-- start Selection --
Destroying Democracy to Save it? Court Advances Effort to Block GOP Candidates from Ballots

Below is my column in the Hill on the recent decision of a federal judge to allow a challenge to Rep. Marjorie Taylor Greene (R., Ga.) from appearing on the ballot as an insurrectionist. In my view, the underlying claim is meritless. The theory, supported by figures like Harvard Professor Laurence Tribe, runs against the clear language and history of the Disqualification Clause of the 14th Amendment.

Here is the column:

As the country braces for the midterm elections, the left seems to be rallying behind three D’s: Democracy, Disinformation and Disqualification. The latter effort just received a huge boost from a judge in Georgia who has allowed a challenge to knock Rep. Marjorie Taylor Greene (R-Ga.) off the ballot as an insurrectionist. Nothing says “democracy” like preventing others from voting.

Many of us have criticized Greene for her inflammatory rhetoric and her extreme views. No less dangerous, though, is the means being used by some of Greene’s critics to get rid of her. It is all part of a new movement to defend democracy by denying it. To paraphrase the Vietnam strategy, democracy can only be saved by destroying it through the denial of speech or the right to vote.

Many Democratic politicians and pundits have long pushed for censorship as vital to freedom. However, if such freedom-is-tyranny claims seem Orwellian, they are nothing compared to the push to disqualify dozens of candidates from appearing on ballots.

Judge Amy Totenberg ruled that critics could potentially strip Greene from the ballot due to her public comments before and after the Jan. 6, 2021, riot in Congress. Totenberg ruled that Greene’s critics could bring a challenge under the Constitution’s 14th Amendment, known as the “Disqualification Clause.” This is the same clause cited by some liberal members of Congress and legal experts as a way to bar dozens of Republicans, including former President Trump, from office for allegedly engaging in insurrection against the United States or giving aid and comfort to its enemies.

This argument most recently was used against Rep. Madison Cawthorn (R-N.C.), who also has been opposed by House colleagues on both sides of the aisle. Cawthorn prevailed in a federal court, which dismissed that effort; an appeal of that ruling will be heard May 3 by the U.S. Court of Appeals for the 4th Circuit in Richmond, Va.

There are similar efforts to block members like Arizona GOP Reps. Paul Gosar and Andy Biggs from appearing on state ballots.

Totenberg gave a green light to these constitutional claims despite both the constitutional text and history showing that the claims are meritless.

Section 3 of the 14th Amendment was written after the 39th Congress convened in December 1865, following the end of the Civil War. At the time, many members were not pleased to see former Confederates like Alexander Stephens (D-Ga.), the Confederacy’s vice president, appear in Congress to retake the very oath they previously violated by waging war against the country.

Whether Jan. 6 was a riot or an actual insurrection remains a matter of deep and largely partisan disagreement — but the disqualification clause was written in reference to a real Civil War in which more than 750,000 people died in combat. The Confederacy was a separate government with its own army, currency and foreign policy.

There is another problem: To the extent that a person can be disqualified under the 14th Amendment, it requires action from Congress, not a local board of election. Despite an otherwise long, careful opinion, Totenberg blithely set aside such details, including an 1869 decision by then-Chief Justice Salmon P. Chase. The case in question challenged the right of Hugh W. Sheffey to hold a Virginia state court office, given his support for the Confederacy. Chase ruled that Section 3 did not disqualify Sheffey because “legislation by Congress is necessary to give effect to” Section 3 of the 14th Amendment, and disqualification from office “can only be provided for by Congress.”
-- end Selection --
-- start Material --
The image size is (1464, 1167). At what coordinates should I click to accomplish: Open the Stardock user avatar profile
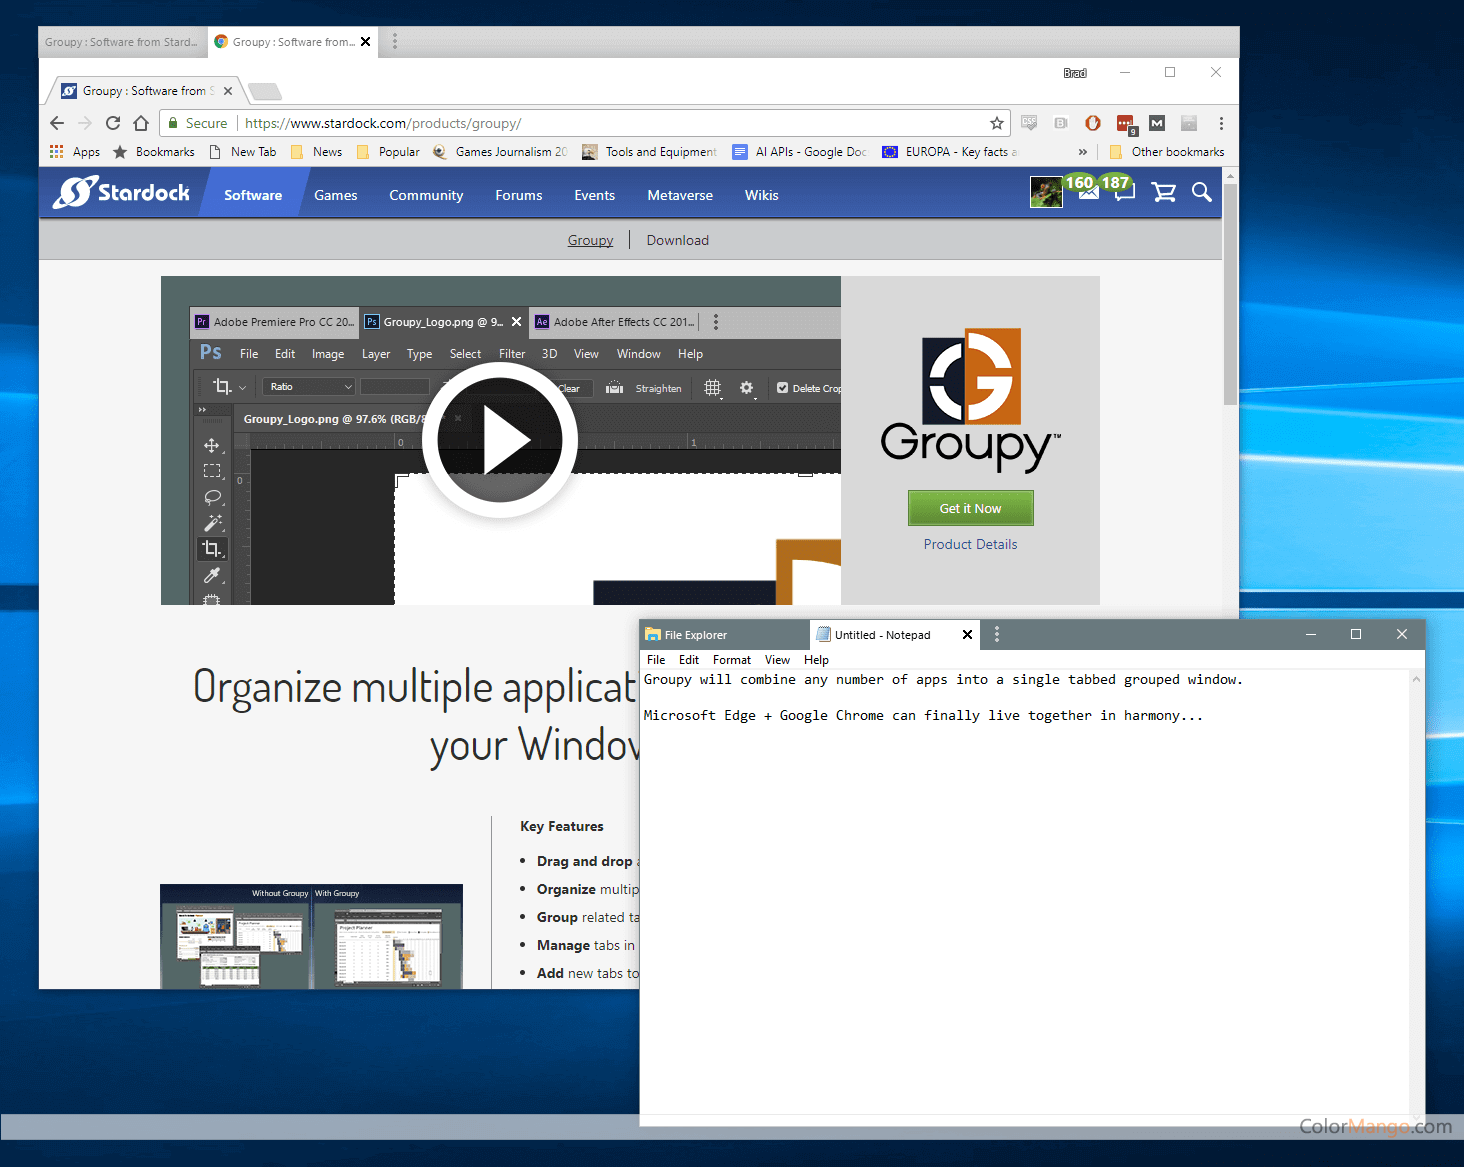click(1046, 192)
-- end Material --
> [Problem to work on]: Repeat word for word everything in the column on the Greene ballot challenge from "There are similar" down to "against the country.".

> [Full output]:
There are similar efforts to block members like Arizona GOP Reps. Paul Gosar and Andy Biggs from appearing on state ballots.

Totenberg gave a green light to these constitutional claims despite both the constitutional text and history showing that the claims are meritless.

Section 3 of the 14th Amendment was written after the 39th Congress convened in December 1865, following the end of the Civil War. At the time, many members were not pleased to see former Confederates like Alexander Stephens (D-Ga.), the Confederacy’s vice president, appear in Congress to retake the very oath they previously violated by waging war against the country.